-- Exercise details --
Look below for the line with "The width and height of the screenshot is (537, 306)."; begin the copy there and stop after the line with "Given: Click the Expected value label", keeping the text exact and the pictures out.

-- Information --
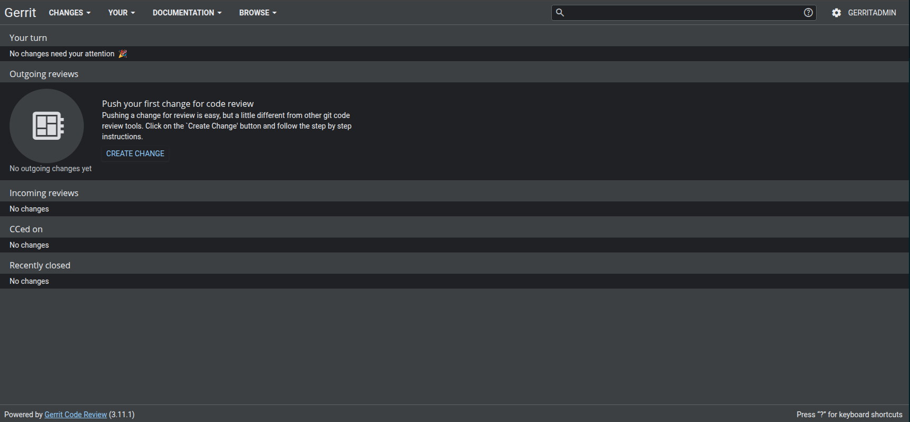Click the CCed on section title
The image size is (910, 422).
pos(26,229)
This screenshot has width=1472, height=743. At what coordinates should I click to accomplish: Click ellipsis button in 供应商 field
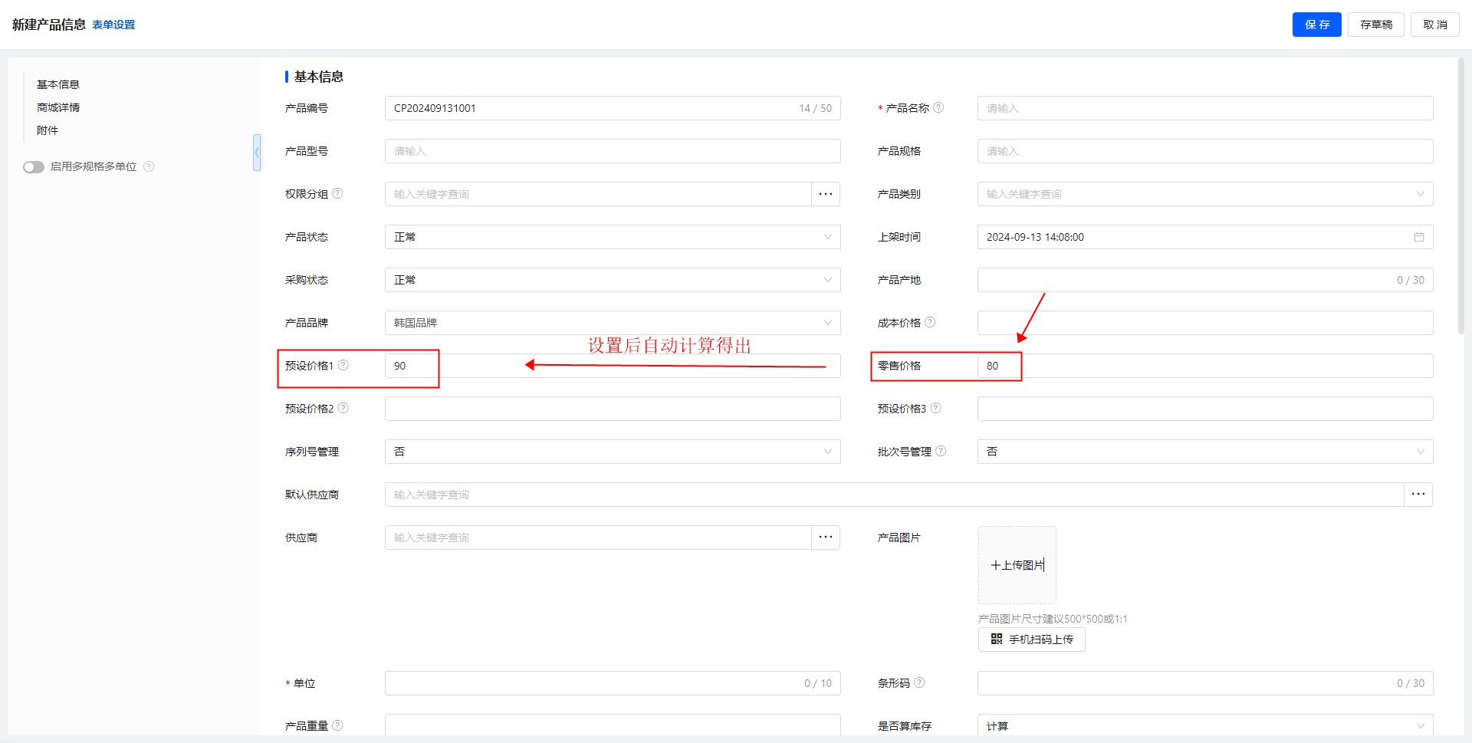(x=825, y=538)
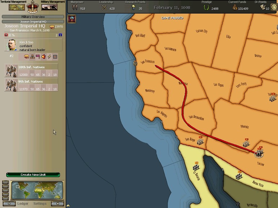The width and height of the screenshot is (278, 208).
Task: Click the explosion attack icon
Action: (x=43, y=57)
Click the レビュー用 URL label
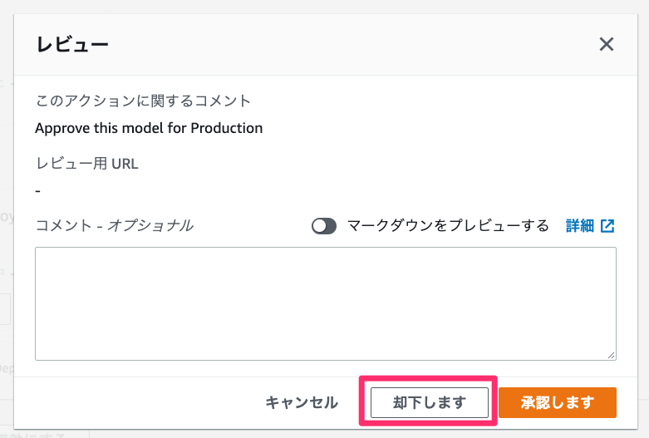Image resolution: width=649 pixels, height=438 pixels. click(87, 163)
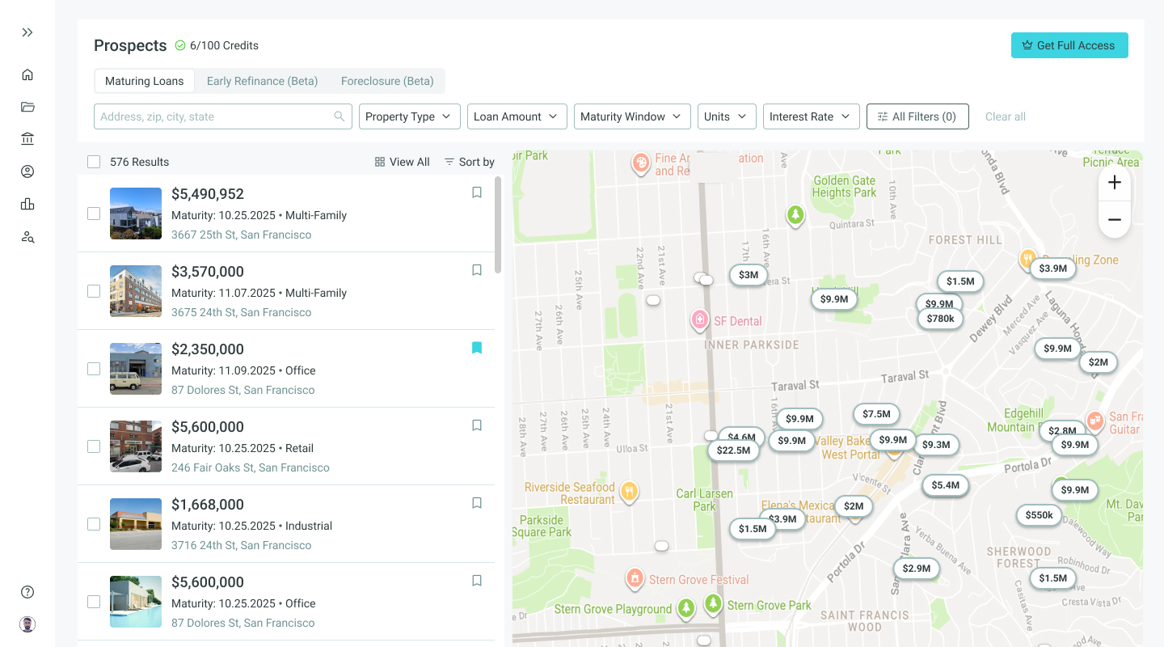Open the help question mark icon
The image size is (1164, 647).
click(27, 592)
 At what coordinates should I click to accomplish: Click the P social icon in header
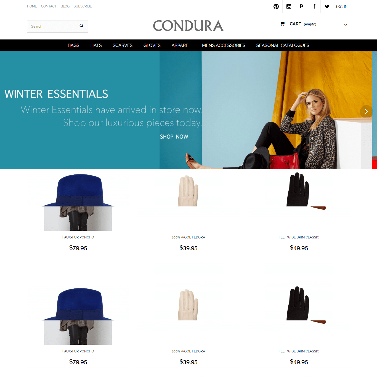301,7
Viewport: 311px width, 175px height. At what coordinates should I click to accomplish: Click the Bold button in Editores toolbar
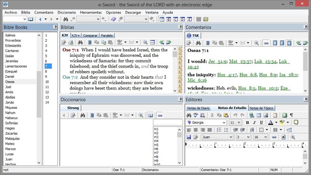pos(247,123)
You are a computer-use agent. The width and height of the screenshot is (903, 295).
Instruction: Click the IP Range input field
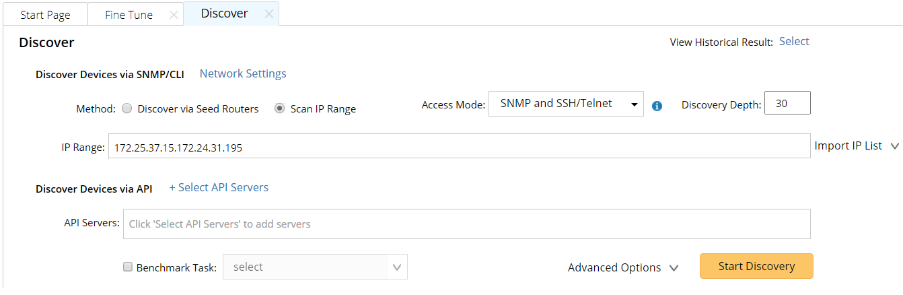(458, 146)
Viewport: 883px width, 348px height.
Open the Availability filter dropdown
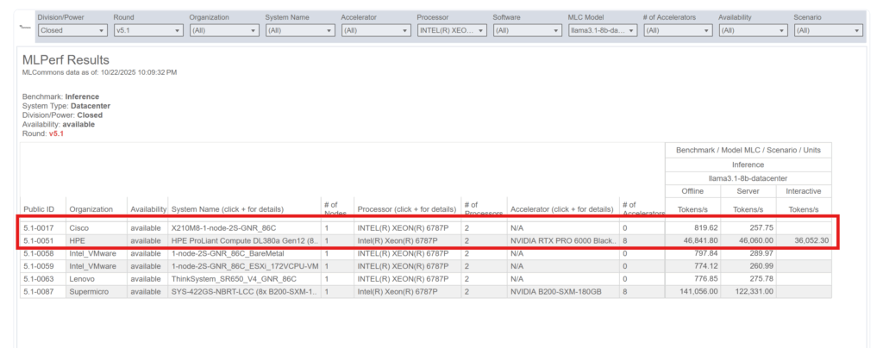[755, 30]

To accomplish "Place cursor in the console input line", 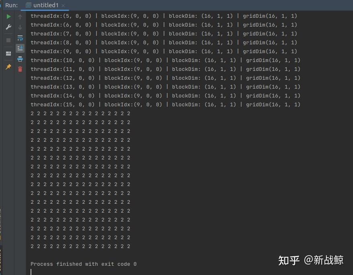I will [48, 271].
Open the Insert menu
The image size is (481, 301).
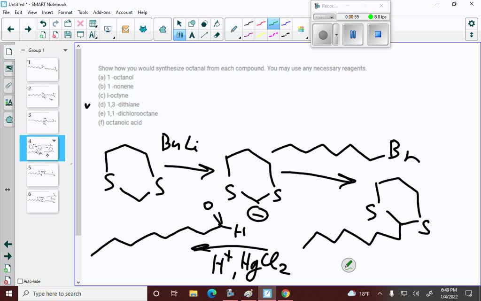47,12
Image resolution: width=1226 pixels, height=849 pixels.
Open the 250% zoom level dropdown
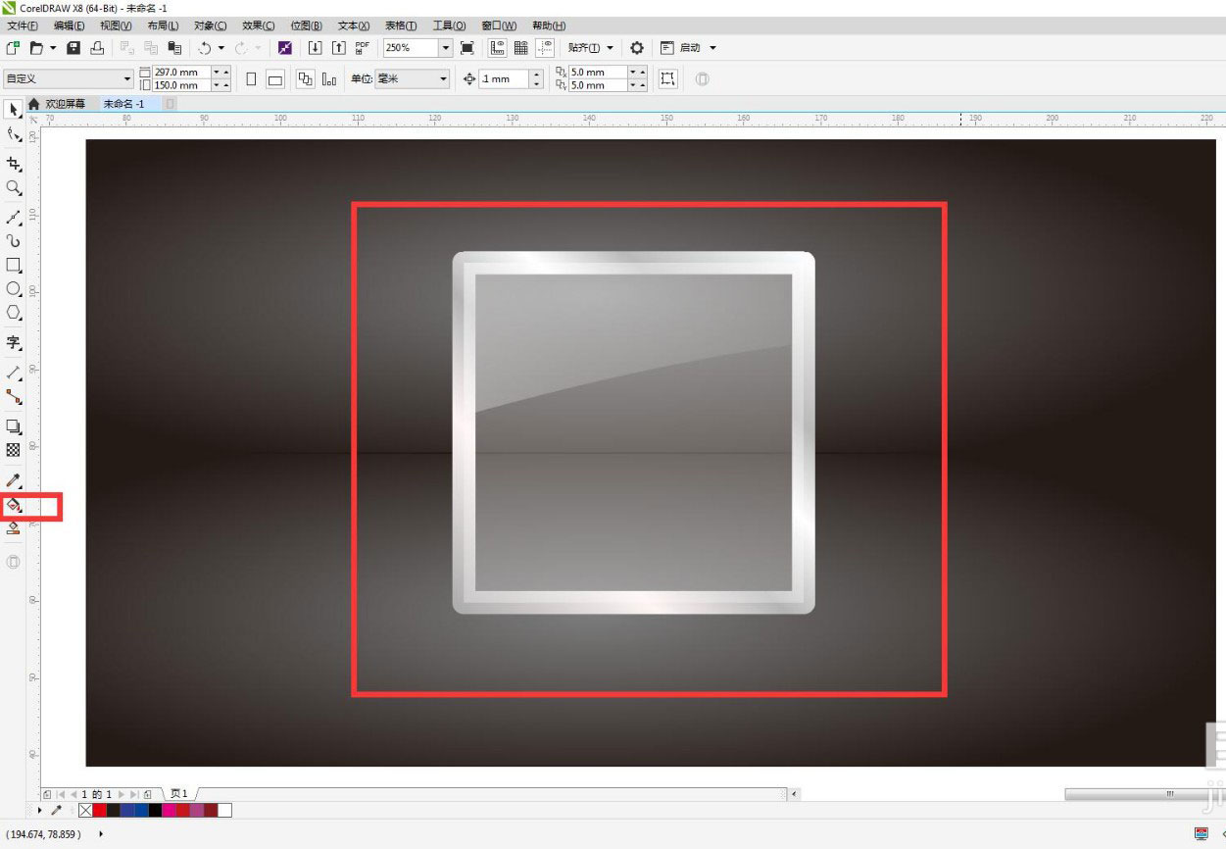pos(446,48)
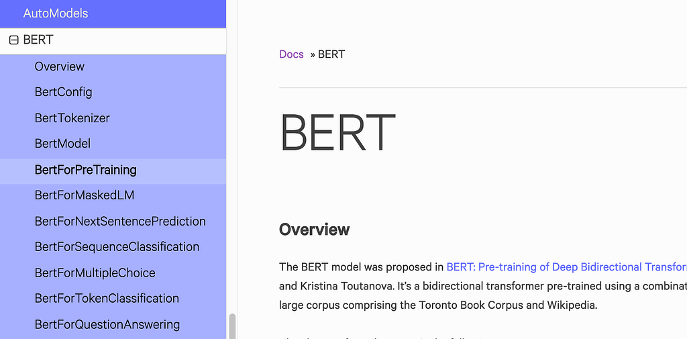Viewport: 687px width, 339px height.
Task: Jump to BertForMaskedLM section
Action: [85, 195]
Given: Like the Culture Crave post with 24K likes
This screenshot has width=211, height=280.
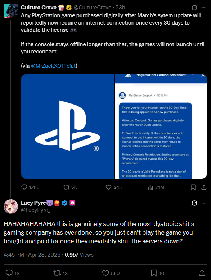Looking at the screenshot, I should (x=108, y=187).
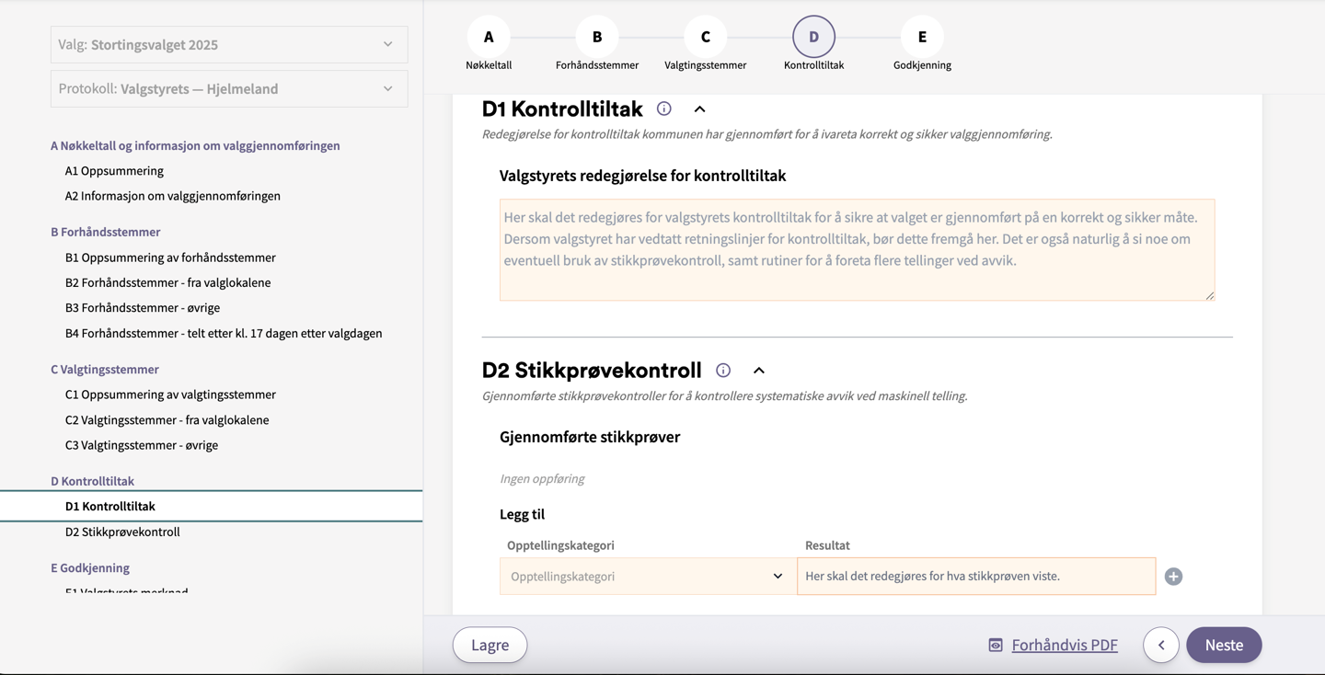This screenshot has height=675, width=1325.
Task: Click the Valgstyrets redegjørelse text area
Action: tap(857, 249)
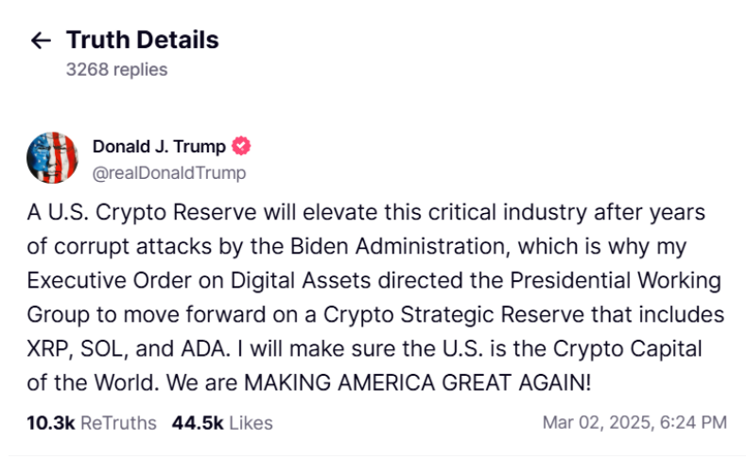Show the 44.5k Likes count number
This screenshot has width=747, height=460.
pyautogui.click(x=198, y=423)
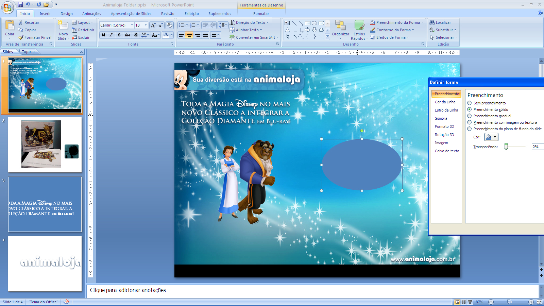Choose Preenchimento gradual option
This screenshot has width=544, height=306.
pyautogui.click(x=470, y=116)
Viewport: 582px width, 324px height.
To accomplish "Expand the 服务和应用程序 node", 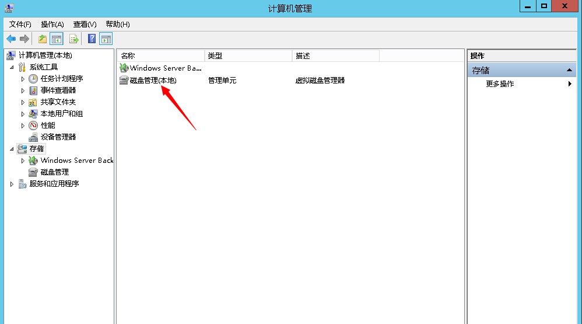I will pyautogui.click(x=12, y=184).
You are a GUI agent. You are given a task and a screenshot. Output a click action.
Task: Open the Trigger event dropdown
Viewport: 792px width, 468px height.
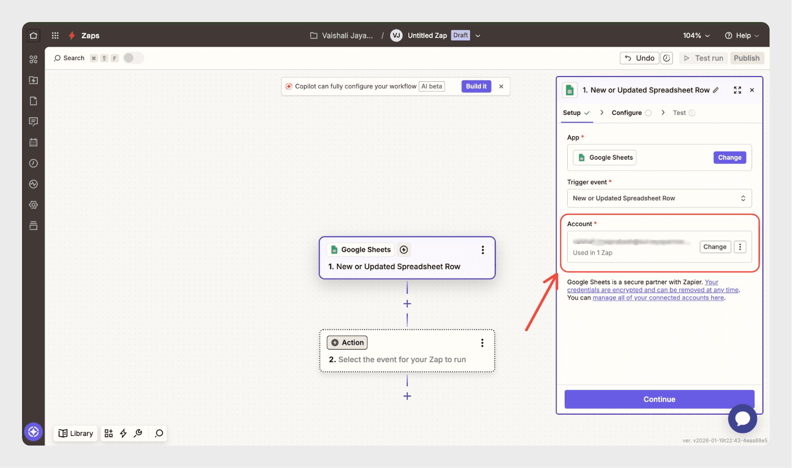pos(659,199)
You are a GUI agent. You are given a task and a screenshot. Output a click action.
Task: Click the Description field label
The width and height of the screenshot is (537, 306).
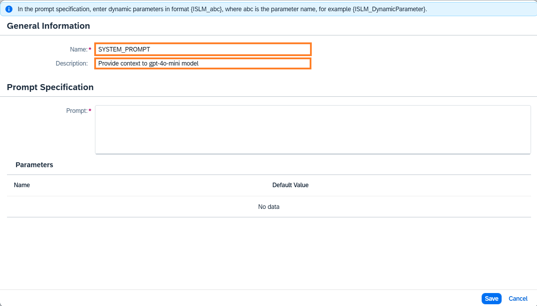(71, 63)
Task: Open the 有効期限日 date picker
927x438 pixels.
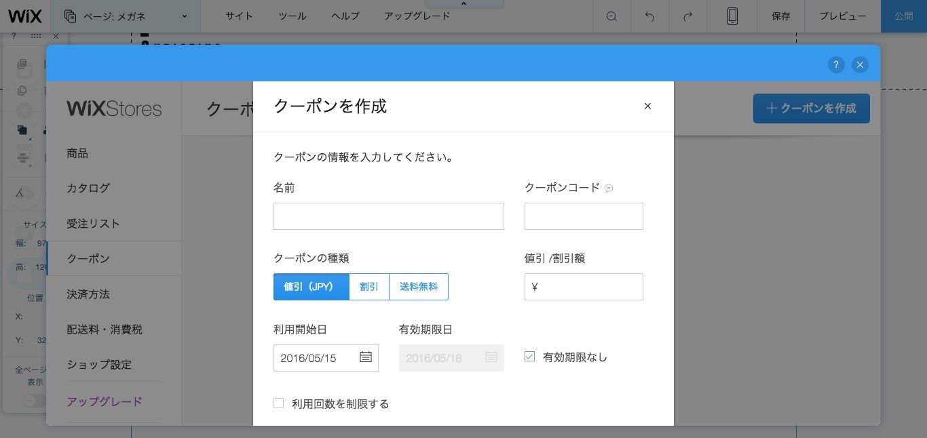Action: click(491, 357)
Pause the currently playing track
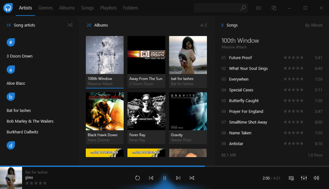This screenshot has width=329, height=189. (x=165, y=178)
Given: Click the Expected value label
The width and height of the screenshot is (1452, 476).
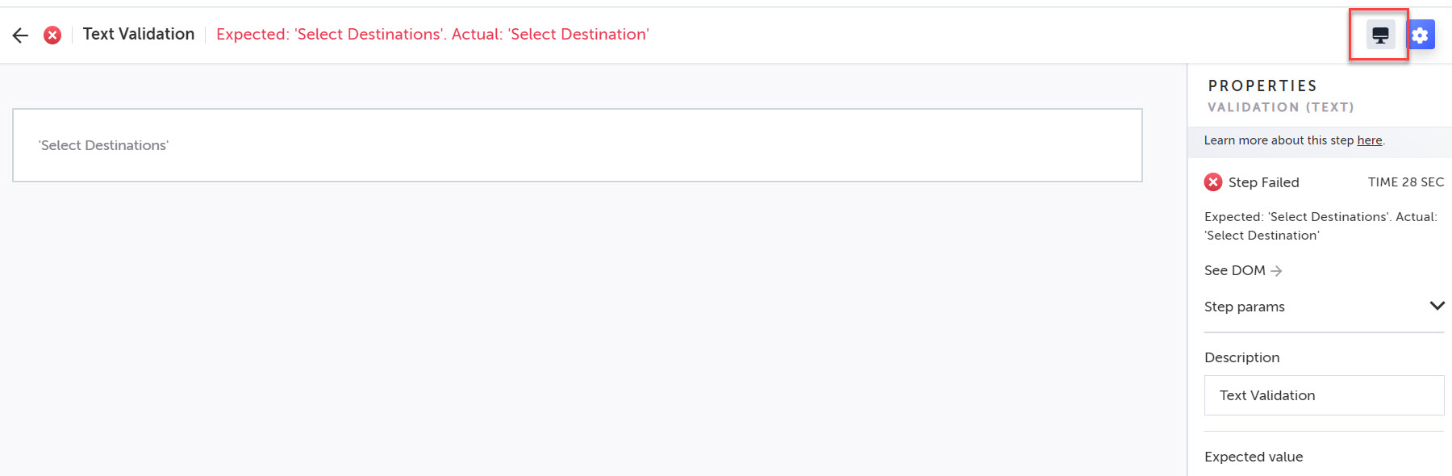Looking at the screenshot, I should [x=1254, y=457].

-- Response box --
The width and height of the screenshot is (537, 306).
(71, 63)
Task: Open the 有効期限日 date picker
927x438 pixels.
Action: click(491, 357)
Pause the currently playing track
This screenshot has width=329, height=189. (x=165, y=178)
Given: Click the Expected value label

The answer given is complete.